Day One of my Facebook fast has begun. This was long overdue, for starters. Many, many times in the last 18 months have I felt a sense I was spending too much time on this site. Then I began to notice an increasing preoccupation with ‘what everyone else’ is doing. A gnawing discontent with my own life after comparing it to my 300-some ‘friends.’
This was not a problem for me until facebook was available on my smart phone, at the touch of a button. I could not stop checking it. I was SHOCKED at how hard it was for me to cancel my account. Total idolatry!

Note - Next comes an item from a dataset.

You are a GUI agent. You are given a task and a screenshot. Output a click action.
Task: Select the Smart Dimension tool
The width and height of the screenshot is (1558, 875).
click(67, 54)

Have you ever felt that you just have too much information about people? We have a mandate from God to love each other. Love covers a multitude of wrongs, it always trusts, always hopes, always perseveres. I found myself spending too much energy thinking about what this person said, how others reacted, if I should say anything, and being tempted to judge when I really don’t need to be involved. UNHEALTHY!
I want to really love you! Where is the element of keeping each other accountable, of telling each other the truth, of revealing your soul in a vulnerable moment of ministry when everything you think and did is already plastered all over facebook? I’m tired of feeling unnecessarily hurt by being privy to information not meant for my eyes. Insecurity and self-pity are tired old garments that need no encouragement in my life.
I have witnessed great damage to relationships from thoughtless comments and posts. We forget the internet is public. Would you write that same post on a billboard next to the highway? No, we would call that slander.
This prompting turned into conviction when I inadvertently embarrassed a dear friend on facebook. The written word is much different than the spoken word, which coupled together with tone and body language can communicate a much softer message.
“Everything is permissible, but not everything is beneficial or constructive.”
I commit to not only refraining from facebook during this fast but re-commit to using my time, energy, and thought-life for the glory of God. I already feel less tense and distracted. I’m already more patient with my children. I feel an increased ability to focus in on training them. I can’t wait to see how God is going to fill my time, energy, and thought-life with his presence!
Are you feeling uncomfortable about something in your life? Maybe its not social media for you. Maybe its games, shopping, eating, watching the tube. Fasting is necessary to our spiritual health. Do you dare to ask the Father what he might have you lay down so that he can be your only source of life? Let me know how God is leading you. I love you, and desire to be your face-to-face friend.